In a randomized porcine fecal peritonitis model with sequential renal biopsies, high-severity sepsis caused an early decrease in oxidative phosphorylation and increased uncoupling that preceded macro-hemodynamic changes and coincided with rises in serum creatinine. Renal medulla exhibited lower mitochondrial capacity than cortex, and PGC-1α was reduced in high-severity animals.

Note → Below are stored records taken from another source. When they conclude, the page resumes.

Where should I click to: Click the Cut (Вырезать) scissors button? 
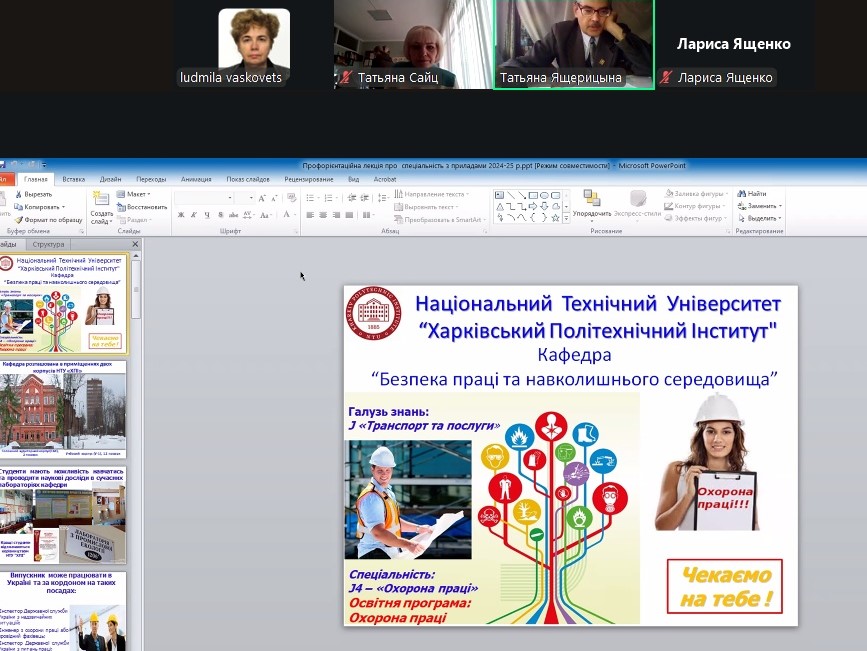point(37,194)
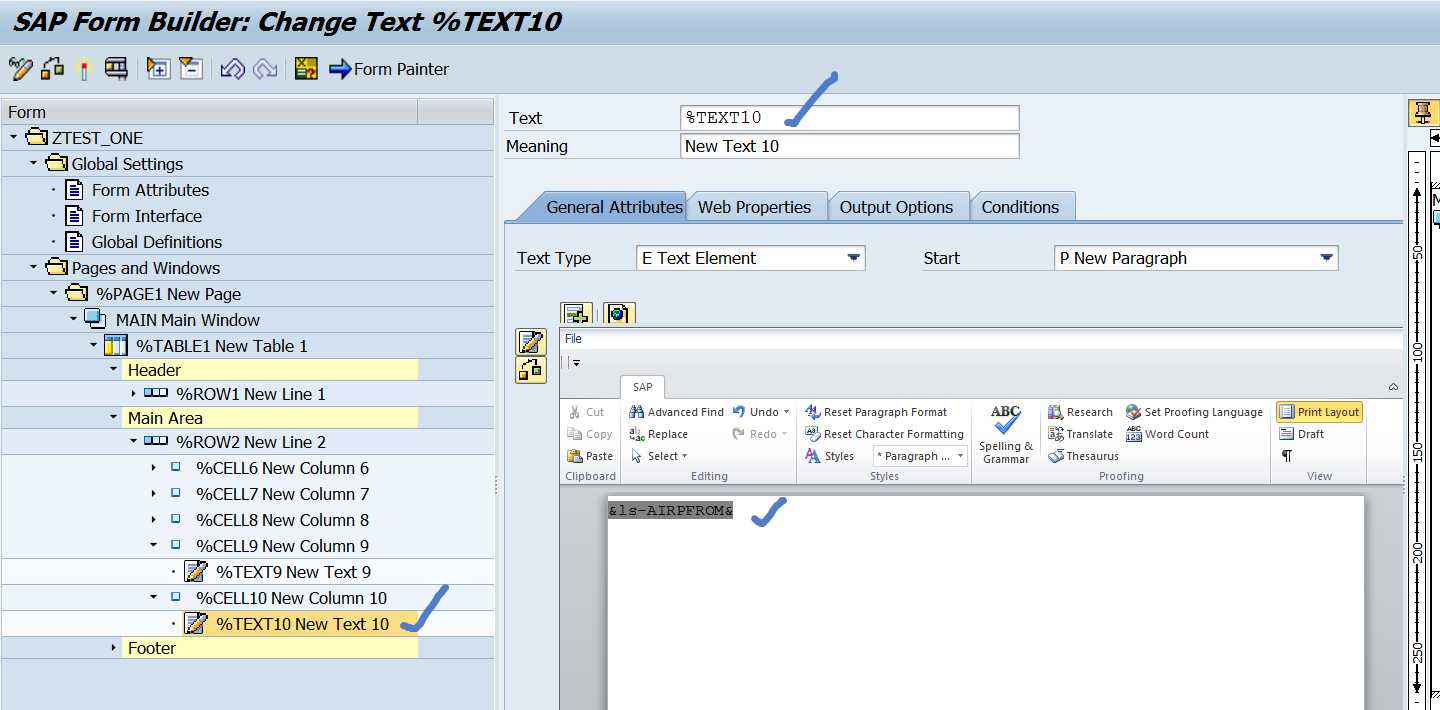Click the Delete Element toolbar icon with minus sign
Screen dimensions: 1440x710
[190, 69]
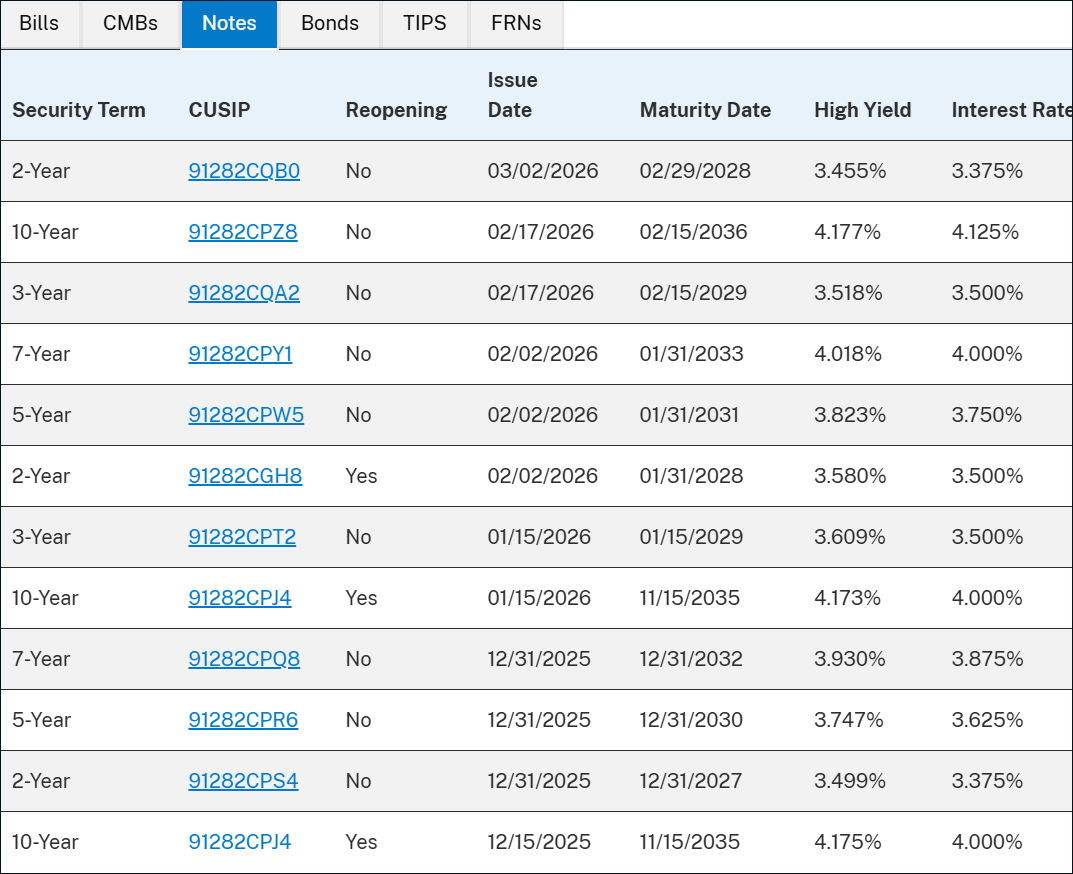The height and width of the screenshot is (874, 1073).
Task: Click reopened 2-Year CUSIP 91282CGH8
Action: point(245,476)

These data suggest severity-dependent mitochondrial endotypes in sepsis-induced AKI.

Key Findings

  • High-severity sepsis caused decreased oxidative phosphorylation and increased uncoupling within 24 hours, preceding renal macro-hemodynamic changes.
  • Serum creatinine rose early, indicating renal dysfunction not primarily driven by hemodynamics.
  • Renal medulla had lower oxidative phosphorylation and ETS activity than cortex; PGC-1α decreased in high-severity animals.

Clinical Implications

Renal dysfunction in severe sepsis may be driven by early mitochondrial failure rather than macro-hemodynamics, supporting early mitochondrial-targeted diagnostics and therapies (e.g., biogenesis enhancers) and suggesting phenotype-specific trial designs for SA-AKI.

Why It Matters

This large-animal, sequential tissue study reconciles conflicting preclinical findings by showing early, severity-dependent mitochondrial dysfunction that is independent of macro-hemodynamics, reframing SA-AKI mechanisms.

Limitations

  • Small sample size (n=15) and open-label design in a single preclinical model
  • Short observation window (~24 h) limits assessment of longer-term renal recovery or fibrosis

Future Directions

Define SA-AKI mitochondrial endotypes prospectively in humans, test mitochondrial biogenesis/uncoupling modulators, and integrate renal regional oxygenation imaging with bioenergetic biomarkers.

Study Information

Study Type
RCT
Research Domain
Pathophysiology
Evidence Level
IV - Randomized preclinical (animal) experiment; not a human clinical trial.